The temptation for private-equity fund managers is that they have large amounts of “dry powder” built up in existing funds and their limited partners are anxious for healthy returns. At the same time, U.S. banks are easing lending standards and loosening terms for corporate loans, according to the Federal Reserve’s latest Senior Loan Officer Survey.

Taurie Zeitzer, a partner at Kirkland & Ellis, said the law firm saw more “covenant-lite” deals in 2012 than it did in 2007. “If a deal comes to market with covenants, people wonder what’s wrong with it,” said Mark Anderson, a managing director at GTCR.

The danger is that loose debt markets push up enterprise values more than they should, said Kevin Feinblum, a principal at Advent International. That can create a “perverse environment,” where the size of the loan a bank is willing to commit to affects how much the acquirer is willing to pay. “Just the fact that debt may be available doesn’t make a deal any better,” said Feinblum.

Said Adam Reinmann, a principal at Onex: “All of us are trying to buy businesses with a reasonable margin of safety. We price and value businesses so that not everything has to go right to make money. But valuations may have already gotten ahead of themselves.”

An example is China. Andy Rice, a senior vice president at The Jordan Co., said his firm has done 30 deals in China in the past few years. But that pace may slow, because Chinese investors have amassed massive funds in renminbi and are, in Rice’s opinion, overpaying for target companies. “They’re paying 10 times to 12 times EBITDA [earnings before interest, taxes, depreciation, and amortization]; we pay 4 times to 6 times,” he said. “We’re waiting for rational behavior to come back to the market.”

There are other elements that may keep financial sponsors from making the mistakes they did in 2005 to 2007. For one, limited partners are watching their private-equity partners’ investment performance more closely. Raising new funds, for example, is more time-consuming than it has ever been, said Jeffrey Barber, a managing director at TA Associates.

“LPs are asking more questions, and it’s increasingly difficult to get investors in at the early stages,” said Barber. “Some investors say they would rather see [the fund managers] do a couple of deals first.”

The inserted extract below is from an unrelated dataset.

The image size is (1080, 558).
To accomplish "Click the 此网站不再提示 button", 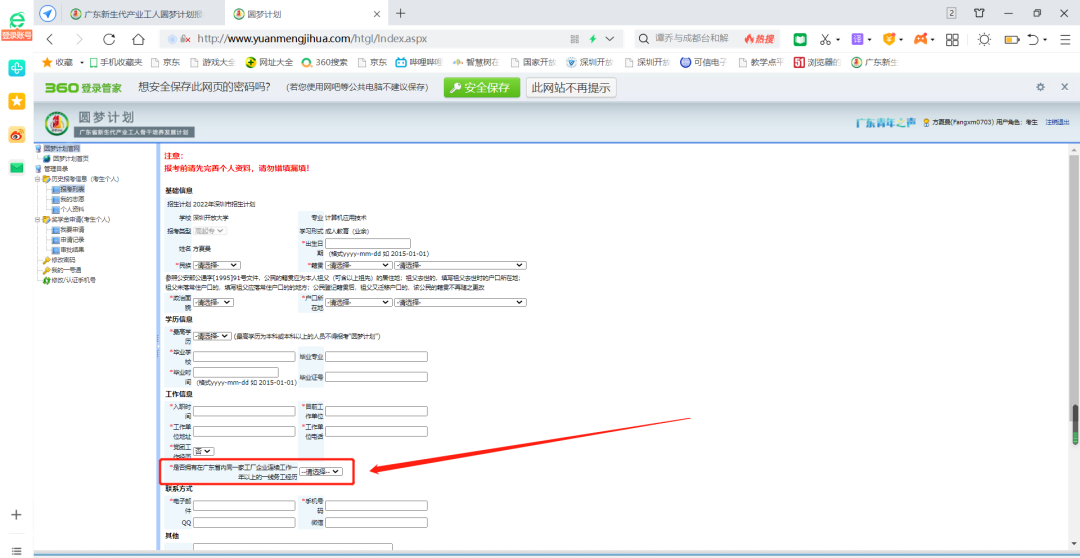I will click(x=571, y=87).
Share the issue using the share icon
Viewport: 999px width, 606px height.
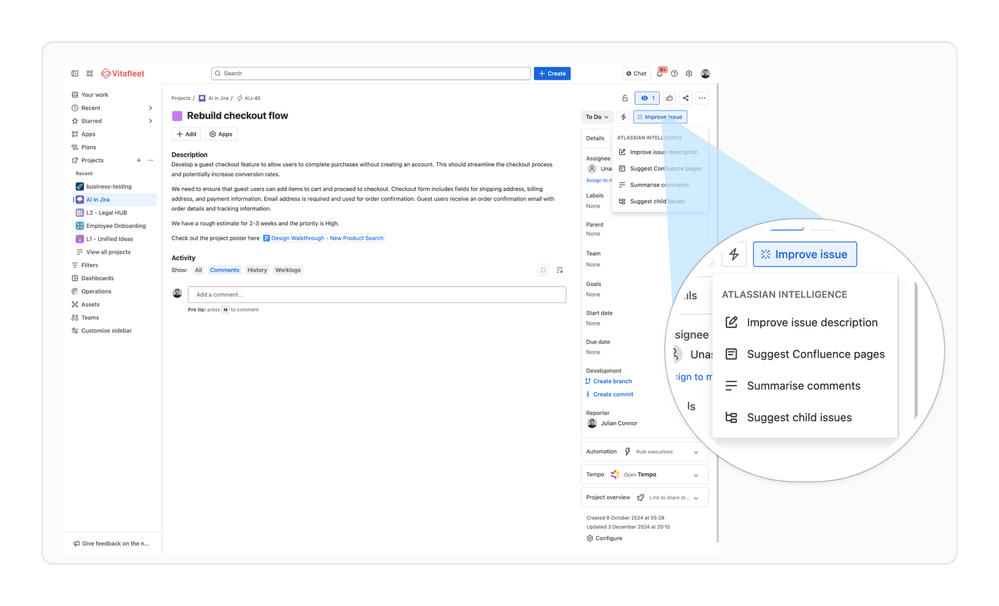pyautogui.click(x=686, y=98)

Second, while there is plenty of deal flow from private-equity funds trying to 1) exit investments they have held for seven or eight years and 2) put money to work before a fund’s life expires, corporate buying and divestiture activity is down.

Strategic buyers — through which private-equity sellers tend to generate the best returns — are scarce. “I’ve been surprised that there haven’t been more corporate buyers and shocked that there wasn’t a strategic bid for Heinz,” said Bob Juneja, senior managing director of Irving Place Capital.

On the sell side, “there is still reluctance on the part of companies to sell businesses earning a reasonable return when they are sitting on so much cash,” said Onex’s Reinmann. “They are hesitant to sell, and sit on more cash.”

Still, some fund managers are optimistic about closing deals in 2013. Thirty-six percent of the more than 100 private-equity fund managers surveyed by BDO USA last quarter said they expected to close more than four new deals in the subsequent 12 months, compared with 7% who expected to do so a year ago.

Still, private-equity firms are a long way from being in a state of overexuberance, when pricing and leverage begin to diverge from reality, says Oaktree’s Marks. “We haven’t reached the extremes that [Warren Buffett] would call nutty.”